Implausible claims in Texas

Under Tennessee v. Lane, the ADA does not apply to states unless the states waive their sovereign immunity and permit the federal cases to proceed in state court. Attorney General Greg Abbott of Texas (coincidentally enough wheelchair-bound himself), has exercised that sovereign immunity in ADA suits, and there is a movement for the legislature to […]

Under Tennessee v. Lane, the ADA does not apply to states unless the states waive their sovereign immunity and permit the federal cases to proceed in state court. Attorney General Greg Abbott of Texas (coincidentally enough wheelchair-bound himself), has exercised that sovereign immunity in ADA suits, and there is a movement for the legislature to repeal the immunity. I think the voters of a state can rationally decide whether they want to allow the disabled residents of the state to be able to sue the state and its agencies for alleged discrimination against the disabled; it’s a conscious decision whether the value of that access is worth the expense to taxpayers. (Of course, the ADA is poorly drafted enough that the consequences can be silly from time to time, but that’s a different issue.)

But it doesn’t seem sporting in arguing for the change to claim that such a waiver will have “no fiscal impact” on the state, as Dennis Borel and Bruce Todd argue in an Austin American-Statesman op-ed seeking a waiver in Texas. Even one suit would cost the state money that it could spend on disciplining lawyers or speeding up the licensing of doctors wishing to practice in Texas. If there’s no money to be had from state coffers by making suits available, why the need to make suits available? One would have more respect for proponents if they were forthright in telling voters how much in taxpayer dollars they want to spend annually to achieve their goals. And since Texas does have sovereign immunity from the ADA, it is under no obligation to make a full waiver: it could choose to create some rights to suit, but not others, and thus avoid the worst abuses of the Act, a possibility that does not even seem to be under consideration.

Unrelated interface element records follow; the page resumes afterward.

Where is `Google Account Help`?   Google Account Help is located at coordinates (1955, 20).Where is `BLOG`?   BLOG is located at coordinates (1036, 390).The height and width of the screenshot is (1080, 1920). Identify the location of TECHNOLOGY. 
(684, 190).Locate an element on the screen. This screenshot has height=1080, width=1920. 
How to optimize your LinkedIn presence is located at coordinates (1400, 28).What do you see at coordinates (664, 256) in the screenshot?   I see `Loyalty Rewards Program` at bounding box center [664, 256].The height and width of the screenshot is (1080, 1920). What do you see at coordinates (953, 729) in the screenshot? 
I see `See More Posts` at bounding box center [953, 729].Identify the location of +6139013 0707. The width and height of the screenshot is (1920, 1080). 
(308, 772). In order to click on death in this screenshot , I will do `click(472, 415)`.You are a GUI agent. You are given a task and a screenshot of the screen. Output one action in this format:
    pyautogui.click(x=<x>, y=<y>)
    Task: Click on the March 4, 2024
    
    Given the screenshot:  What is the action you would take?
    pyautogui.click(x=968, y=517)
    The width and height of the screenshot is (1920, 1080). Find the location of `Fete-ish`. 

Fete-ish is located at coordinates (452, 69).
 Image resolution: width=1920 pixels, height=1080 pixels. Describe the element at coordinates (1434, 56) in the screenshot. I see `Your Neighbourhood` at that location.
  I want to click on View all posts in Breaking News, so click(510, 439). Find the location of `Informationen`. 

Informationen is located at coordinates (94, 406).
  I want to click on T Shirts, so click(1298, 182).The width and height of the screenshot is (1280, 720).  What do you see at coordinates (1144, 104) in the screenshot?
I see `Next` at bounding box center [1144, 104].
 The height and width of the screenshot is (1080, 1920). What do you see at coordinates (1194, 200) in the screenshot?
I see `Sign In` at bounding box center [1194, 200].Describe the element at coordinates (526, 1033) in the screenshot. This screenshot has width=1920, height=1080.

Separately in the implausible claims department: a page on the DOJ site, much repeated elsewhere, claims that there have been only 650 ADA suits in five years. Given that there are filing mills that come close to hitting that total by themselves, this seems extraordinarily unlikely.

2 Comments

  • Ted, is it possible that the 650 suits figure refers to suits filed by the DOJ?

    I had the interesting experience of working with a DOJ lawyer – Hi Janine! – regarding a stubborn gym owner who blew the DOJ off for five years or so.

  • Ted, googling shows that another site claims that there were only 650 ADA suits in the first five years of the law. I still don’t know whether that’s true, but that’s a lot more plausible.

    All the other sites look like they copied this piece of information and dropped that qualification.